EXERCISE INSTRUCTIONS: Write out the items below word for word, starting at the line containing "In order to click" and ending at the line containing "(1308, 189).", both included. What do those lines say?

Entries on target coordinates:
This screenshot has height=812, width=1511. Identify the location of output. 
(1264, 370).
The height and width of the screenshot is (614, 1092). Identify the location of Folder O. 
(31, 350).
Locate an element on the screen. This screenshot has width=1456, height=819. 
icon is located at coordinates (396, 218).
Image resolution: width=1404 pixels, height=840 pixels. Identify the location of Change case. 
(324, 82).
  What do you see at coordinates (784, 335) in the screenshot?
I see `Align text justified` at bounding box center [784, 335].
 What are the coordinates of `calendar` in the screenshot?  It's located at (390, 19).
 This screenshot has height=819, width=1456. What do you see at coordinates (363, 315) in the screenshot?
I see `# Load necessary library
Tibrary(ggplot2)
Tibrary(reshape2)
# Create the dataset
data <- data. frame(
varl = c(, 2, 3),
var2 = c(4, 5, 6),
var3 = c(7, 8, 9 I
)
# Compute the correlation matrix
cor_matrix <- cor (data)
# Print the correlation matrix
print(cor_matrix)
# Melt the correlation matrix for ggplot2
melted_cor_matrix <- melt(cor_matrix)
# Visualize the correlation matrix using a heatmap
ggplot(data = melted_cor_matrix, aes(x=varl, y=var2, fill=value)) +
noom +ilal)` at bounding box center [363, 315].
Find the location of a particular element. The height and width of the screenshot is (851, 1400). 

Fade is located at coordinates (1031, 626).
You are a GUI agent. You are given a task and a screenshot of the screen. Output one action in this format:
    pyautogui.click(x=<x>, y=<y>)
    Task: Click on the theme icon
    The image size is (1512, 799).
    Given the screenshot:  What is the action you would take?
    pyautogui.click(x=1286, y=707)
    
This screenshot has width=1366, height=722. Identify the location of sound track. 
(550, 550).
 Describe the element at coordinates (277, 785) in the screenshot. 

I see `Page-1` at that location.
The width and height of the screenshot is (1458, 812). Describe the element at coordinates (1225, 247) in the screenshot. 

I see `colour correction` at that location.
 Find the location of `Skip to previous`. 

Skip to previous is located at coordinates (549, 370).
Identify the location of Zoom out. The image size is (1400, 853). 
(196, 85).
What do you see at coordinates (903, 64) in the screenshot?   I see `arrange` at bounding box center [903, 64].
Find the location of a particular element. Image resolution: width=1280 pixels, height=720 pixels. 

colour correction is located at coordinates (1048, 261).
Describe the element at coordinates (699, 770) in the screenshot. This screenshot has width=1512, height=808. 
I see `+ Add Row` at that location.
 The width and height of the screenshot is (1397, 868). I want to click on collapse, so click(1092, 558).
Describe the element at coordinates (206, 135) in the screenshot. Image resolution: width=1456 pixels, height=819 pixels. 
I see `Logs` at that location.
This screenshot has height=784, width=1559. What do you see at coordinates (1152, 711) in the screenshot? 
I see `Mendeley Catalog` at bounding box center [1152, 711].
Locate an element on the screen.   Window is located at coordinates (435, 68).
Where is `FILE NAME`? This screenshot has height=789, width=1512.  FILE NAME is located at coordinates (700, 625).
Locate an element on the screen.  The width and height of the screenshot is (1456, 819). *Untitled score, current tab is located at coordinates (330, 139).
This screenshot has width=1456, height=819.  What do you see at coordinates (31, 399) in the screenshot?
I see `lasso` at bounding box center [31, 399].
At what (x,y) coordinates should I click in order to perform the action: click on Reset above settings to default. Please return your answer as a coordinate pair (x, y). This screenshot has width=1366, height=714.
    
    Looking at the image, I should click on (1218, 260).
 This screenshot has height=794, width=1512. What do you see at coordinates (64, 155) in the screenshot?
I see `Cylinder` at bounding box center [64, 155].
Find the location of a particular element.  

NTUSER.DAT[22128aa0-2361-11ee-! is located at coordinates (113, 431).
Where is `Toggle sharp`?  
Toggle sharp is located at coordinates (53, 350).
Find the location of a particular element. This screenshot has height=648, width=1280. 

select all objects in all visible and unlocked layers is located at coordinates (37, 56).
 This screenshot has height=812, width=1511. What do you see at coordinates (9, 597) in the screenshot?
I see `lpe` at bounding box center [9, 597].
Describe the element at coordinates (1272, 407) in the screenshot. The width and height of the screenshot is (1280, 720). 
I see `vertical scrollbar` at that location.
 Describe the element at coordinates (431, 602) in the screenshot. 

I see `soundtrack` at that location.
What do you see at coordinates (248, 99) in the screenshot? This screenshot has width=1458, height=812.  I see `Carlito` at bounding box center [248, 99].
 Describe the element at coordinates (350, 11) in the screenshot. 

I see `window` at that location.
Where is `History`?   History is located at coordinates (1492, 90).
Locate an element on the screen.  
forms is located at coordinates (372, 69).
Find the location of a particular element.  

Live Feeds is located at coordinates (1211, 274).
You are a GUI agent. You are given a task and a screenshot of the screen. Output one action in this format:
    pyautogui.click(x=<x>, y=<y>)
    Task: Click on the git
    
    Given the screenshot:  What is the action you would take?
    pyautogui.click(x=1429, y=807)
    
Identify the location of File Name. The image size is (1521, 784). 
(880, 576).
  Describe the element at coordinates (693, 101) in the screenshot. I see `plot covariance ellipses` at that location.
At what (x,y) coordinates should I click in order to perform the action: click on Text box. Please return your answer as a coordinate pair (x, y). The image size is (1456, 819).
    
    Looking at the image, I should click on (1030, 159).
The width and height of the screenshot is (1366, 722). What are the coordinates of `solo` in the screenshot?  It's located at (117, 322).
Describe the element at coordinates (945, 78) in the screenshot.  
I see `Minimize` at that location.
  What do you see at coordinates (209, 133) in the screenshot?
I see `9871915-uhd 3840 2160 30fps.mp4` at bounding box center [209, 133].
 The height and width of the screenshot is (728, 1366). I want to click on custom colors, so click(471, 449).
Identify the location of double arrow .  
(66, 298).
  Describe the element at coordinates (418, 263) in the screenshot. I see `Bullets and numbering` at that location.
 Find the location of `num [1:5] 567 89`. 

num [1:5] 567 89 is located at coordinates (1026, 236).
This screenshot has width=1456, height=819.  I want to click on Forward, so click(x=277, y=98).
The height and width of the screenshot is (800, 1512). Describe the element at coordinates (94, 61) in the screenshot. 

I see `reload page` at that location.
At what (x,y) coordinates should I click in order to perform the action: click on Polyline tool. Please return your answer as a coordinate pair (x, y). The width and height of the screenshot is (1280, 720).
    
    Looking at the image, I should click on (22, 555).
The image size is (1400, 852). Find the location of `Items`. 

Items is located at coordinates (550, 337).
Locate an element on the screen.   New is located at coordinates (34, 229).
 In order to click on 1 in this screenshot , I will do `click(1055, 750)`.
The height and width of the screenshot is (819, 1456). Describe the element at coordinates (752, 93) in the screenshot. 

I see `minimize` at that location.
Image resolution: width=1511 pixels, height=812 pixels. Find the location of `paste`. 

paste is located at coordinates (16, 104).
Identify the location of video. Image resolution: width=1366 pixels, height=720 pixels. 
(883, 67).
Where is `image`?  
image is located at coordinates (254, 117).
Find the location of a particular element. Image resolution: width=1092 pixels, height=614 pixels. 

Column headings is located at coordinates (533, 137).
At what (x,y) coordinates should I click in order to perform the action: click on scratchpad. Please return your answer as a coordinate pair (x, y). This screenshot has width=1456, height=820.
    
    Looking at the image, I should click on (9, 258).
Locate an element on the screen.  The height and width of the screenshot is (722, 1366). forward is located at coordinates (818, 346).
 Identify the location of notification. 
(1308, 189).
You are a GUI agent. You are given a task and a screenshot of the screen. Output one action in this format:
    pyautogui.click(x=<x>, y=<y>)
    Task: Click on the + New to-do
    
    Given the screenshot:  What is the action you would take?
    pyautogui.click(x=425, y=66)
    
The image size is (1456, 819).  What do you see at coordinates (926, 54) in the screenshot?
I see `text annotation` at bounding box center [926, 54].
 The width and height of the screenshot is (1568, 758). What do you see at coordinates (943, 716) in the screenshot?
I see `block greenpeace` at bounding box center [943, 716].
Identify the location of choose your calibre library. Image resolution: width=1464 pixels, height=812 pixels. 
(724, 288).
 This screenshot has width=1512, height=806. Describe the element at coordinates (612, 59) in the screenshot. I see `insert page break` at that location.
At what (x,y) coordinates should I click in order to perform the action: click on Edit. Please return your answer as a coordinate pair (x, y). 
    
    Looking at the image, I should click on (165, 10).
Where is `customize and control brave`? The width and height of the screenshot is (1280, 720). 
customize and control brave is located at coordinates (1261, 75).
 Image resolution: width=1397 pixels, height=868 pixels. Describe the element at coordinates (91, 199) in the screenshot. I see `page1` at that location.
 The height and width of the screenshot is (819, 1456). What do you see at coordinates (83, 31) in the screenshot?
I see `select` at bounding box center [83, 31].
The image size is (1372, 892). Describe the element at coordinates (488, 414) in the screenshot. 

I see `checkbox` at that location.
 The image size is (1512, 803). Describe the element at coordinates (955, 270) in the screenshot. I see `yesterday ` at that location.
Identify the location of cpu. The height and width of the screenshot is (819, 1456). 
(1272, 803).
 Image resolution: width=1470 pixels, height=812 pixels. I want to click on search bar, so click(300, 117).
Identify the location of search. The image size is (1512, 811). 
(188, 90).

SOLUTION:
 In order to click on 1 in this screenshot , I will do `click(1055, 750)`.
The height and width of the screenshot is (819, 1456). Describe the element at coordinates (752, 93) in the screenshot. 

I see `minimize` at that location.
Image resolution: width=1511 pixels, height=812 pixels. Find the location of `paste`. 

paste is located at coordinates (16, 104).
Identify the location of video. Image resolution: width=1366 pixels, height=720 pixels. 
(883, 67).
Where is `image`?  
image is located at coordinates (254, 117).
Find the location of a particular element. Image resolution: width=1092 pixels, height=614 pixels. 

Column headings is located at coordinates (533, 137).
At what (x,y) coordinates should I click in order to perform the action: click on scratchpad. Please return your answer as a coordinate pair (x, y). This screenshot has width=1456, height=820.
    
    Looking at the image, I should click on (9, 258).
Locate an element on the screen.  The height and width of the screenshot is (722, 1366). forward is located at coordinates (818, 346).
 Identify the location of notification. 
(1308, 189).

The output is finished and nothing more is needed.